Rishi Sunak pitches himself as a clean break from the chaotic leadership of his two immediate predecessors as prime minister for both the UK and his governing Conservative Party. Instead, he’s getting dragged back into the mire over his role in the country’s chaotic response to the coronavirus pandemic.
The chaos in government during the pandemic is being laid bare in graphic detail at the official Covid-19 inquiry this week, with slides showing the slurs and profanities hurled between officials over WhatsApp at the height of the crisis. Boris Johnson has faced some of the fiercest criticism, including testimony from his then communications director that “it was the wrong crisis for this prime minister’s skill set.”
Sunak has so far been spared the strongest vitriol, though the ramifications could yet be profound as more light is shed on how decisions were made in Downing Street. Sunak, who was Johnson’s Chancellor of the Exchequer, is expected to be called to testify himself in the coming weeks.
The danger is that voters associate the broken system with him, even as he tries to distance himself from past Tory governments ahead of a national vote expected in 2024. He’s likely to face renewed scrutiny over his “Eat Out to Help out” program in the summer of 2020, which subsidized meals in pubs and restaurants but was criticized by health experts for spreading the virus.
Based on testimony to the inquiry, Sunak was branded “Dr.
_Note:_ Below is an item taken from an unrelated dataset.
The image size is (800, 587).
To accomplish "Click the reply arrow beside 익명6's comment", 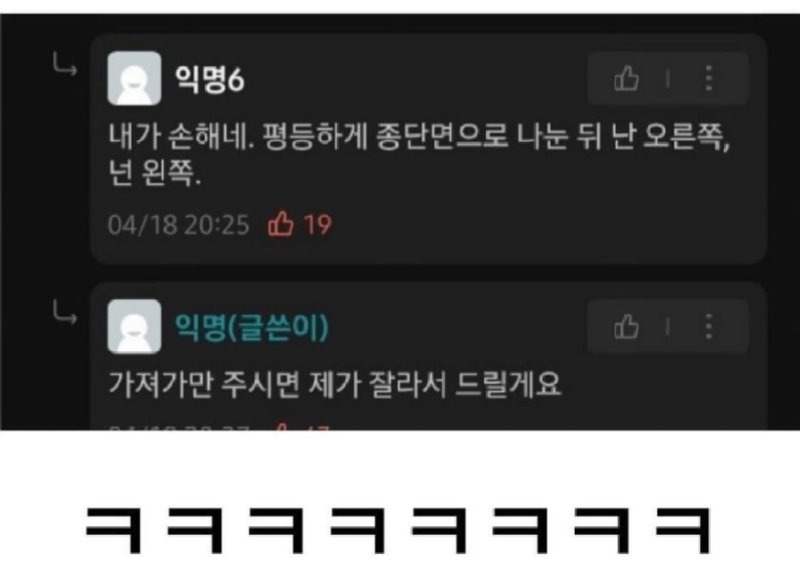I will pyautogui.click(x=65, y=64).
Death the chancellor” by one government scientific adviser in September 2020. Imran Shafi, who was Johnson’s private secretary for public services, confirmed to the inquiry on Monday that Chief Medical Officer Chris Whitty privately dubbed Sunak’s program as “Eat Out to Help Out the Virus.”
Both that program and a separate policy of encouraging people back to workplaces in the pandemic “made absolutely no sense whatsoever,” Lee Cain, Johnson’s former director of communications, told the inquiry on Tuesday, because they were signaling to people prematurely that no further lockdowns would be necessary — contrary to scientific advice.
“We are indicating to people that Covid is over — go back out, get back to work, crowd yourself on to trains, go into restaurants and enjoy pizzas with friends and family — really build up that social mixing,” he said, without naming Sunak.
More than 231,000 deaths have been logged in Britain with Covid-19 on the certificate since the virus was first recorded there in early 2020. While the UK has been praised for a relatively fast vaccine rollout, it faced early problems on testing and tracing and the National Health Service was already lagging behind European peers on hospital beds, critical care and medical technology.
The UK inquiry takes place against a backdrop of public anger that Johnson and senior officials allowed drinks parties in Downing Street while the rest of the country was in lockdown. Both Johnson and Sunak received police fines for breaking pandemic rules at one event. Putting the pandemic back in the spotlight is unhelpful for Sunak as he tries to close the 20-point gap to Keir Starmer’s Labour Party in national opinion polls.
Sunak also faces questions over transparency. A series of WhatsApp messages including from him and from Johnson have been handed to the probe, although its lead counsel, Hugo Keith, said this month that “a lot were not retained.”
The Guardian newspaper reported that Sunak wrote in his witness statement that he does “not have access” to his WhatsApps from when he was chancellor because he changed his phone several times. The prime minister has declined to comment, saying he is “expansively” helping the inquiry.
Led by retired judge and crossbench peer Heather Hallett, the probe aims to scrutinize and learn lessons from all key aspects of the UK’s response to the pandemic and aims to produce a number of interim reports ahead of a final report in 2027. It is currently focused on “decision-making and political governance,” a section of evidence that could spell danger for Sunak.
“We’re potentially going to see some difficult testimony for the prime minister,” said Emma Norris, deputy director of the Institute for Government. “This is probably one of the most extensive public inquiries that have ever taken place in the UK.”
Sunak could also face scrutiny over comments he made during the Conservative Party leadership race in the summer of 2022, when he said scientists were given too much influence on decisions about lockdowns and that he was banned by Johnson’s office from discussing the “trade-off” in Covid restrictions on the economy and NHS. This was denied by Cain, who called it “Covid revisionism.”
Questions are also swirling about the extent to which businesses and individuals were able to profit from taxpayer-funded contracts for personal protective equipment during the pandemic because of their links to the Conservative Party, at a time when Sunak headed up the Treasury.
Still, the bigger issue may simply be voters associating Sunak with the chaos and culture under Johnson. Broadcasters carrying the hearings live have been forced to apologize for expletives read out from WhatsApp messages. It was an “overall dysfunctional system” Johnson’s former senior aide Dominic Cummings told the inquiry on Tuesday, and the former prime minister was described by “pretty much everyone” as an indecisive “trolley.”